Look at the LLVM code that runs for sumtest1 :
julia> @code_llvm sumtest1(10^9) define double @julia_sumtest1_21391(i64) { top: %1 = icmp sgt i64 %0, 0 %2 = select i1 %1, i64 %0, i64 0 %3 = icmp eq i64 %2, 0 br i1 %3, label %L3, label %L.preheader L.preheader: ; preds = %top %4 = icmp sgt i64 %0, 0 %smax = select i1 %4, i64 %0, i64 0 br label %L L: ; preds = %L, %L.preheader %lsr.iv = phi i64 [ %smax, %L.preheader ], [ %lsr.iv.next, %L ] %s.0 = phi double [ %5, %L ], [ 0.000000e+00, %L.preheader ] %5 = fadd double %s.0, 2.800000e+01 %lsr.iv.next = add i64 %lsr.iv, -1 %6 = icmp eq i64 %lsr.iv.next, 0 br i1 %6, label %L3, label %L L3: ; preds = %L, %top %s.1 = phi double [ 0.000000e+00, %top ], [ %5, %L ] ret double %s.1 }
This is pretty complicated, but one thing stands out in the body of the loop, L :
%5 = fadd double %s.0, 2.800000e+01
For each iteration, the previously calculated constant 28.0 , s added to the drive. The compiler can say that you never change any of the local variables, and therefore it knows that the same amount is added every time. The only reason the loop should be executed at all is because re-adding floating point is not exactly equivalent to multiplication. If all local variables change to integers, where repeated addition is exactly equivalent to multiplication, the cycle is completely excluded:
julia> @time sumtest1_int(10^9) 0.000005 seconds (6 allocations: 192 bytes) 28000000000 julia> @code_llvm sumtest1_int(10^9) define i64 @julia_sumtest1_int_21472(i64) { top: %1 = icmp slt i64 %0, 1 br i1 %1, label %L3, label %L.preheader L.preheader: ; preds = %top %2 = icmp sgt i64 %0, 0 %.op = mul i64 %0, 28 %3 = select i1 %2, i64 %.op, i64 0 br label %L3 L3: ; preds = %L.preheader, %top %s.1 = phi i64 [ 0, %top ], [ %3, %L.preheader ] ret i64 %s.1 }
Which translates roughly to Julia as:
sumtest1_int(N) = N < 1 ? 0 : ifelse(N > 0, N*28, 0)
This is a bit redundant, since the body can be simplified to ifelse(N > 1, N*28, 0) (which, in turn, can only be changed to 28N , since we do not care about negative N values), but it is all even faster than looping.

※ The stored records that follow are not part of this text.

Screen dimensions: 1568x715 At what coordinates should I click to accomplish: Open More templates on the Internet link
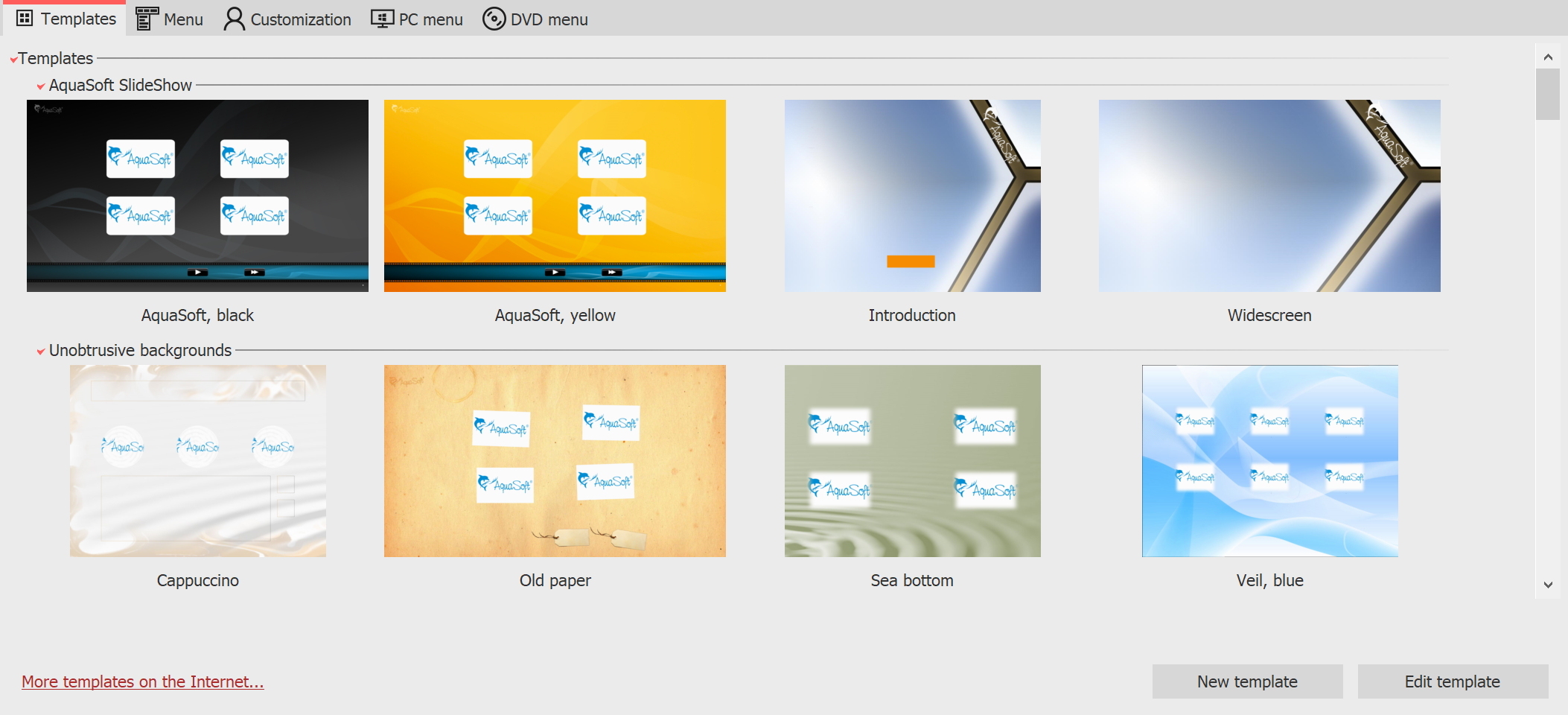(142, 681)
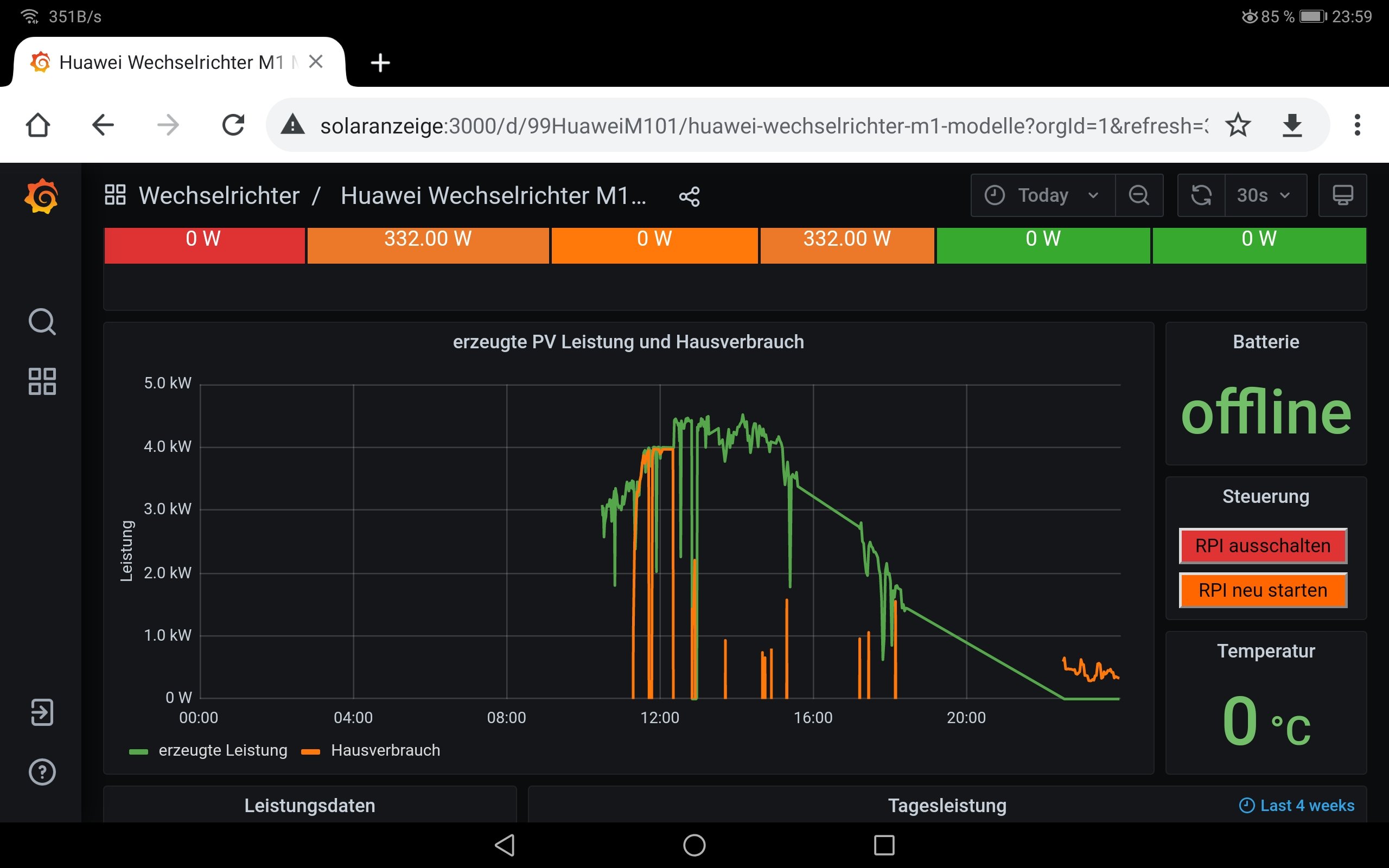This screenshot has height=868, width=1389.
Task: Zoom out time range magnifier icon
Action: pyautogui.click(x=1139, y=195)
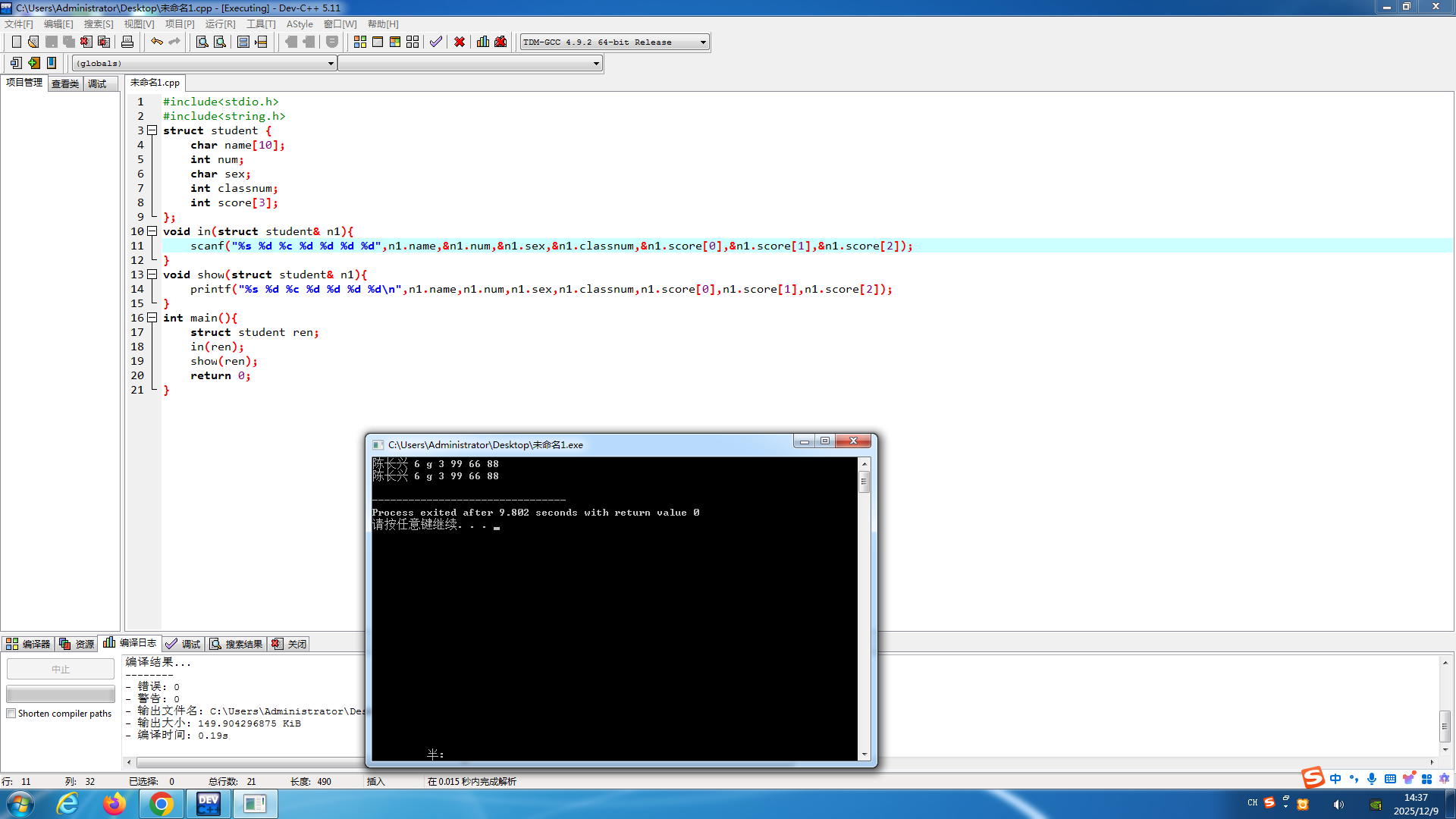Click the Compile & Run colorful icon
This screenshot has width=1456, height=819.
[395, 42]
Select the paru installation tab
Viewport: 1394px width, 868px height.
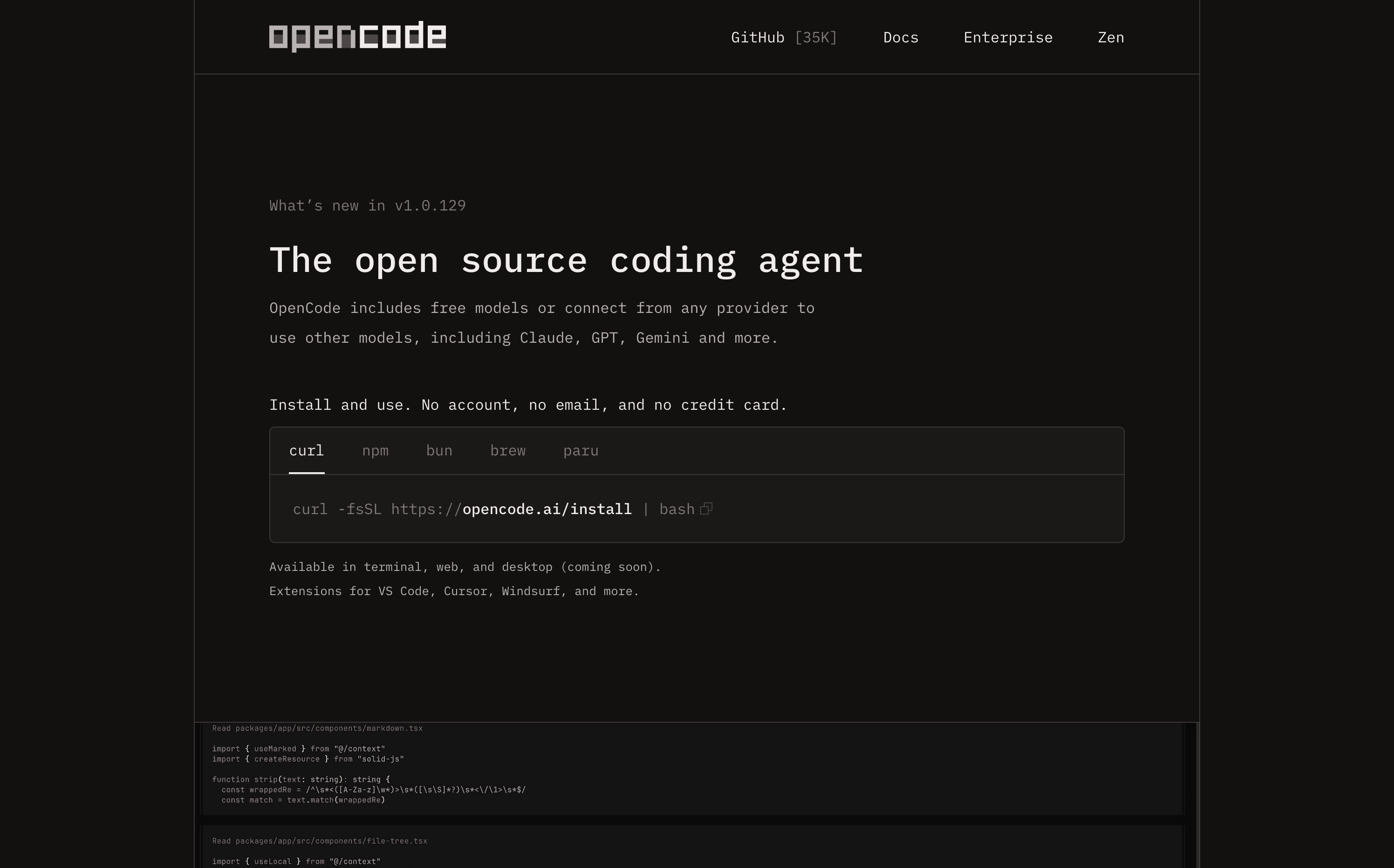[x=581, y=451]
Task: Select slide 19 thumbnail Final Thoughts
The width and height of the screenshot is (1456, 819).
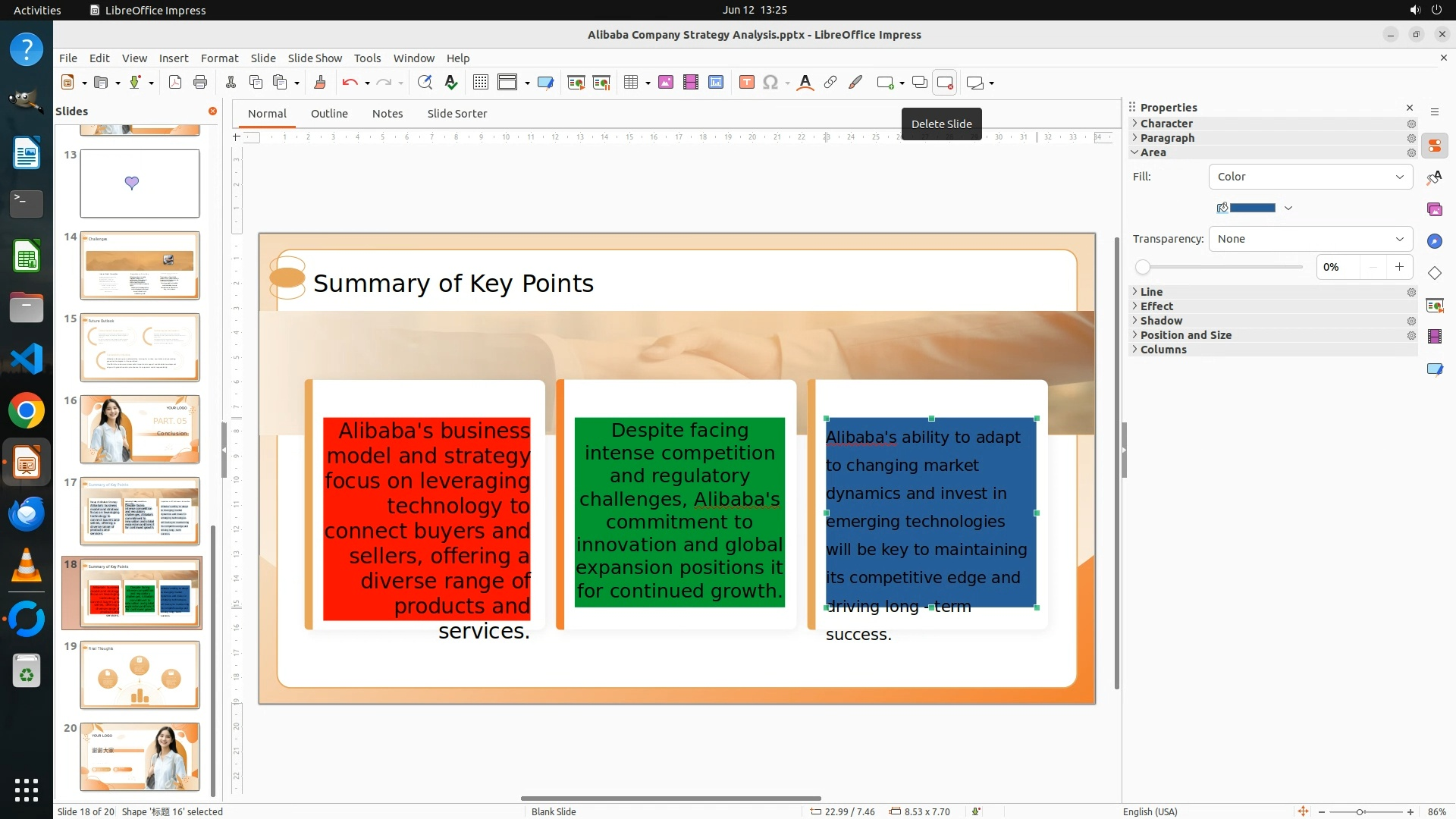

The sumtest2 function cannot be easily analyzed or optimized. To do this, one would have to prove that array A never be modified, which is rather complicated. Therefore, the compiler has no choice but to do all the work, which, of course, is much slower than not doing it. In your simulation, it may still be faster to use local variables than to store values ββin an array, but this may not be the case. You will need to measure code that will make something harder to fully optimize it to be sure.